La “revolución de los orilleros” del 5 y 6 de abril de 1811, un golpe de mano que fortaleció al ala saavedrista de la Junta Grande en detrimento de la morenista, marcó la irrupción de los sectores subalternos en la vida pública rioplatense e inauguró un modo de hacer política en lo que más adelante sería la Argentina: con “el pueblo” en la calle. Mucha agua corrió debajo de ese puente hasta que el peronismo sistematizó la práctica y la llevó a nuevos niveles, exacerbando para siempre los fantasmas de sectores medios y acomodados: pareciera que los 70 años mal calculados de maldición que lloran los autodenominados republicanos son, en verdad, bastantes más. La novedad en la era de la pandemia es que esta otra Argentina, la conservadora, redescubre el valor simbólico de la política callejera. Ese y otros rasgos marcan su reconversión al populismo, uno de derecha, claro, e incluso con componentes ultras. Unos y otros, en un sentido, ya no son tan distintos.

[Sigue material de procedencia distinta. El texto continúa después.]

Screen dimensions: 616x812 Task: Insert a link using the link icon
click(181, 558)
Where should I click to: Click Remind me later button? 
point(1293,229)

El 17A no constituyó, ni por lejos, la primera manifestación callejera de la patria conservadora. Sin embargo, esta recupera un ejercicio de movilización que, en general, había sido más bien espasmódico y que se impone con pertinacia en medio de una pandemia que, por alguna razón, preocupa más a los sectores populares, que han abandonado la calle. Ante el vacío forzado de las avenidas y las plazas, “la Argentina silenciosa” se fue envalentonando y haciendo cada vez más ruido, casi cotidianamente, con cacerolas en balcones y esquinas, con bocinazos y, finalmente, copando el espacio público. Si este no es el pueblo, ¿el pueblo dónde está?